Trans World Airlines and the United States have paid $8.3 million in lawsuit settlements and jury awards to the families of about half of the 92 persons killed when a TWA jet crashed and burned in the Blue Ridge Mountains four years ago.

About $7.2 million in 41 out-of-court settlements stemming from the crash were made public yesterday in U.S. District Court in Alexandria, after being sealed during the two years of litigation. Jury awards in eight cases were made public at the time of trial.

The other half of the settlements was made without going to court, a Justice Department official said. But a TWA official in Kansas City would not realease the amounts of those settlements as part of the company's policy.

Settlements ranged from $1,000 to the relatives of a five-year-old boy, the son of two Capitol HIll legislative aides, to $950,000 to the nine children in Carmel; Ill., whose parents, Carl E. and Mary E. Zwisler were killed on their way to a business meeting in Washington.
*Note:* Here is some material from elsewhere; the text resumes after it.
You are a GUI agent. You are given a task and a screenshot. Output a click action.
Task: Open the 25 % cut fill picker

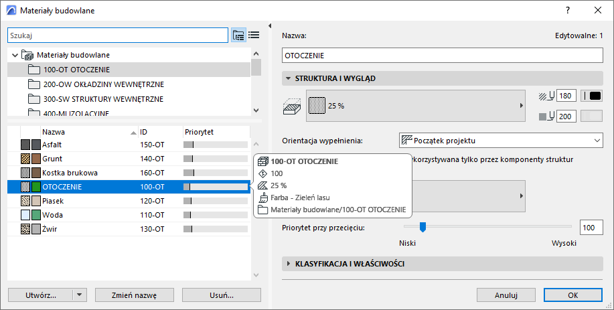(x=416, y=106)
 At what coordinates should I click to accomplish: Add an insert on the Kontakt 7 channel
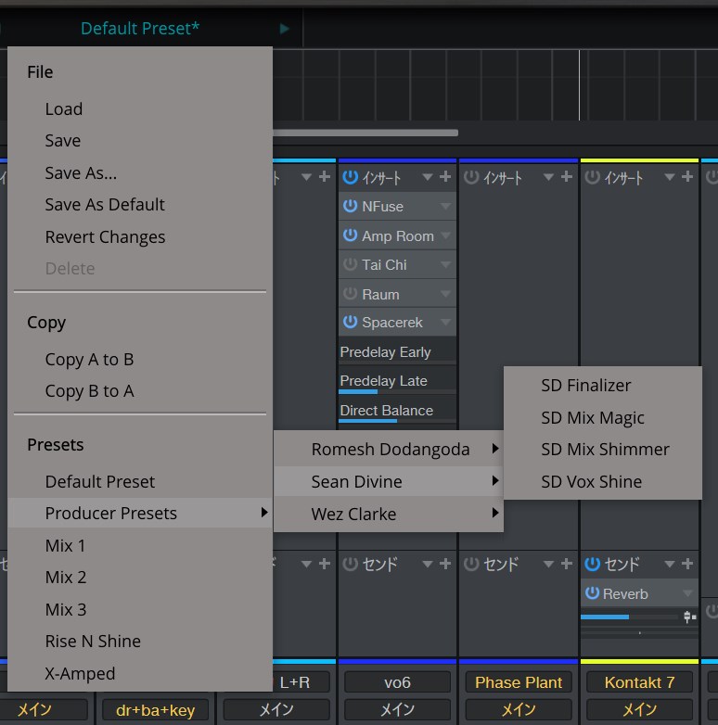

The awards were determined by loss of present and future income to the family by the victim's death and the number of dependents the victim had, a Justice Department official said.

"If you want to put it in the most base terms, it's what is that person's life worth had he lived," the official added.
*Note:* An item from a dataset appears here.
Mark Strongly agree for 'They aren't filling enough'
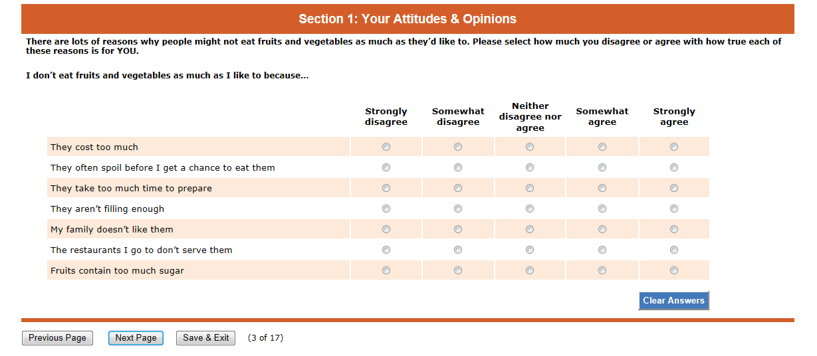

The settlements were sealed until all cases were disposed of, so that litigants whose cases had not been decided would not be influenced by earlier settlements, the Justice Department official said.
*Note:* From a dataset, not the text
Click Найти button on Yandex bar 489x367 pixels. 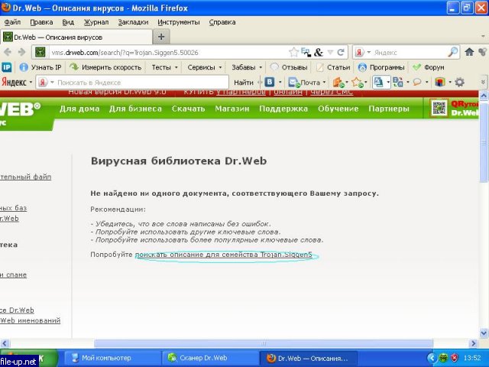coord(244,82)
The statute of limitations on the cases expired on Dec. 2, 1976, two years after the crash.

Also released yesterday were the terms under which TWA and the government paid the victim's families. In that agreement, signed two years ago, TWA agreed to pay all of the damages awarded to federal employes and military personnel aboard the flight and 70 percent awarded to other passenger. The government agreed to pay 30 per cent of awards to the passengers.

The United States also agreed to pay for all damages awarded to the families of the three cockpit and four cabin crew members killed in the crash.

Widows of the pilot and co-pilot of flight 514, which left Indianapolis, stopped during a blizzard in Columbus and then crashed near Upperville, Va., before reaching Dulles International Airport, were denied awards on behalf of their husbands by U.S. District Judge Albert Bryan Jr. He ruled last year that the pilot and co-pilot were negligent and the air traffic controllers did their best to prevent the crash.

The family of the other cockpit member settled his case for $70,000. Families of other crew members also settled their cases for about $70,000 each, the Justice Department official said.

Military persons aboard included Army Brig. Gen. Roscoe C. Cartwright, one of the first six blacks to achieve star rank in he U.S. Armed Services, whose case was settled for $140,000. His wife, who was also on board, had her case settled for $100,000.

Judge Bryan, ruling in the cases of the pilot and co-pilot, said the flight crew and traffic controller apparently misunderstood each other during the plane's descent to Dulles. The flight crew also ignored many warnings before the catastrophe. Bryan said.

The agreement between TWA an the U.S. does not establish liability or fault. The cases were either filed in or transferred to the Alexandria court and were handled by a three-member committee of lawyers appointed by Bryan which was awarded 5 per cent of all settlements made after July 1, 1975.

The jetliner, flying through fierce winds and heavy rains, slammed into the western slope of the mountains 23 miles west of Dulles and 4 miles south of Rte. 7 in Loudoun County at about 11:10 a.m.